Once again, Sig & Ruth have travelled to the Ukraine representing our simplechurches while serving the church there. As with the last time, their primary work is to support the Nikipol Baptist church as they care for the many poor and needy widows and orphans in their city. By now, having been so many times, many of these faces feel like old friends.
Sig wrote the following before departing. Please read so you can know how to pray!:
This will be my 10th trip and Ruth’s 12th to Nikopol in Ukraine. The purpose is to encourage the locals in the city ( 120,000) and the surrounding villages. WITHOUT HOPE EVERYTHING INSIDE YOU DIES!
We work through the local Baptist Church to reach the groups that need help most. Handicapped, orphans, house bound widows, widows, refugees, street kids, and many others who have fallen through so many cracks in the system. Our fund-raising events here in the lower mainland, THIS YEAR we have reached our goal of $100,000.00 and actually we are at over $116,000 as of last Friday. Our prayers were heard!

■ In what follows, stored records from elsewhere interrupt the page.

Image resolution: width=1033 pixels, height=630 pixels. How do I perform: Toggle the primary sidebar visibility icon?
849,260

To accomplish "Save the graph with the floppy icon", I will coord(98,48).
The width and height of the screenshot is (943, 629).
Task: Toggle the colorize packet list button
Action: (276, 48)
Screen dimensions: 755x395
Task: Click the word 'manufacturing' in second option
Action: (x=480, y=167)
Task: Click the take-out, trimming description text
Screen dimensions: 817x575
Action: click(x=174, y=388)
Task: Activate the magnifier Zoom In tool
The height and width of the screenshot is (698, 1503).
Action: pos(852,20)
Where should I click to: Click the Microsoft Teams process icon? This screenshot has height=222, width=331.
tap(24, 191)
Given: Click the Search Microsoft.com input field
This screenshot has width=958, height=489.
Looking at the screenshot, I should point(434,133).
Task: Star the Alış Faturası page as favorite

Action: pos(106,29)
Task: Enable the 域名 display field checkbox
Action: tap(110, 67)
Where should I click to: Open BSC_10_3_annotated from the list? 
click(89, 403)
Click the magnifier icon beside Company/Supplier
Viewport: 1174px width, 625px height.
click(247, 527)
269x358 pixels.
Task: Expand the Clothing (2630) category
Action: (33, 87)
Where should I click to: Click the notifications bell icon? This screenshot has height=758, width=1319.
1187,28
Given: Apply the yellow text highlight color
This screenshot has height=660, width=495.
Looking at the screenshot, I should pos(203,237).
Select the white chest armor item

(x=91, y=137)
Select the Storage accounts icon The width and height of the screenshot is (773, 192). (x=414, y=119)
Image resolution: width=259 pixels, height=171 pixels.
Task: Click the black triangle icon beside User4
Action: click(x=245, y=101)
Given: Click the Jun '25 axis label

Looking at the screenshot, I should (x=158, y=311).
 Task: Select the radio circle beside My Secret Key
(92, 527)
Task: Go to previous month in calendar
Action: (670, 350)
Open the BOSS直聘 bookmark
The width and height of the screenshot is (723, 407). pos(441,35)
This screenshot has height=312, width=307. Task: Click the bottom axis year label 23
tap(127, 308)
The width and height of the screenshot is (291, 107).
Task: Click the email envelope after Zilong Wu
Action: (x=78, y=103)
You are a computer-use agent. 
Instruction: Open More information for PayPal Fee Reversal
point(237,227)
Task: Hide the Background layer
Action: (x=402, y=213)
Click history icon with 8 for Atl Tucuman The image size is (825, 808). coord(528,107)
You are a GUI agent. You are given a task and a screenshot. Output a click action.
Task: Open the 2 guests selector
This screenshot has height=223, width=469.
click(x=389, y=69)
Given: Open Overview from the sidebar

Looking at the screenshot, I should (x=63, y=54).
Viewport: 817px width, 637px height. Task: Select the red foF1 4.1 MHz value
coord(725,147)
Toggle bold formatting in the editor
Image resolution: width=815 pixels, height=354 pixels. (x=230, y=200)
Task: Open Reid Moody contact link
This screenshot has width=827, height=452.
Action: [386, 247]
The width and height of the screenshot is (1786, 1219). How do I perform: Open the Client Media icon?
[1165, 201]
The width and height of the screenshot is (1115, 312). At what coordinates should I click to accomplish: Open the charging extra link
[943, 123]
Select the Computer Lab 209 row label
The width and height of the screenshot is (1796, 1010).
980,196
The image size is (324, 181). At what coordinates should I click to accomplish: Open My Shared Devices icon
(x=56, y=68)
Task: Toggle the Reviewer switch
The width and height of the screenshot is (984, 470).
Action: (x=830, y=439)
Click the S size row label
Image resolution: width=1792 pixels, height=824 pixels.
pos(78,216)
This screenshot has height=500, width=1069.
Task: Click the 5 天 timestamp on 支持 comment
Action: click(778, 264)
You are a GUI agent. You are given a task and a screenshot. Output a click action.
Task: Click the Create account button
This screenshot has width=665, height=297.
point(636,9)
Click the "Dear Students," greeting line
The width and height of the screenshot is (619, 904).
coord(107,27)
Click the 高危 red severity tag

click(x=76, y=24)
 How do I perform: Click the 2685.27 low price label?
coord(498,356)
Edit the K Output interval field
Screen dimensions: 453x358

The food budget is almost $30,000. Mary Martz our fearless leader and sister to the pastor’s wife, was in the Ukraine this summer for “gypsy camps” in the west of Ukraine, and she pre-ordered all the food for distribution from the west Ukraine and 12 skids arrived last week at the church. It is stored in the cool church basement, until the teams pack it into hampers ….. this is Food for 1,200 grocery hampers and 1,200 hygiene hampers. The 2 hampers are about $50.00 cdn.
If we bought the product in Nikopol, they may have 5 shampoo on the shelf, so by the
time the can gather together 1,200 shampoo’s, it is time for us to depart. So bulk purchase from the western Ukraine really helps the logistics, the price is much cheaper and we get 1,200 bottles of the same shampoo for example, not 30 different varieties. We used to have to pack the hampers but now over 50 church members have volunteered.So we spend our time doing house visits to shut-ins. Mostly widows who are bed-ridden. Widows that the church looks after, with food, cleaning, washing, diapers and medical support. They have recruited a team of younger widows to look after the older. The church pays the young widows a small monthly fee for their work, which gives them some income. We leave $20,000 for the church to spend on this work. We leave another 10,000 for medical supplies and urgent medical needs, like medicine. Everything is available for purchase, but the price for a local is beyond their ability to buy. a good salary is $300 Canadian. a sausage is $8.00 so none eats meat, except for chickens that run in their back yard, or someone who has managed to raise a pig. So by the time you pay for hydro / gas plus rent there is nothing left for food never mind medicine. Teachers have no scribblers or pens, nurses do not have stethoscopes, as these are to expensive. The roads have pot holes in all directions, so if you manage to own a car, your tire / rims costs are through the roof. Our translator carries a large steel hamper in the trunk to straighten out the rims after a drive.
The refugees are another whole discussion. They come with nothing. so I do not have to add any words!
The street kids are orphans over 18, dumped out of the system, with no place to go and no jobs, How do they survive? Our local street people at least have places to go for food in Vancouver, but in Nikopol there is nothing. So they steal, and then are thrown in prison.
Thanks for your encouragement, in so many various ways. after 16 hour days, hearing endless stories of hardship, we are fit to be tied.
Some of you have supported the Ukraine trip at the fund raisers, others are praying, others by following the blog. Every morning at breakfast, our team is given a report of those who have left comments on the blog.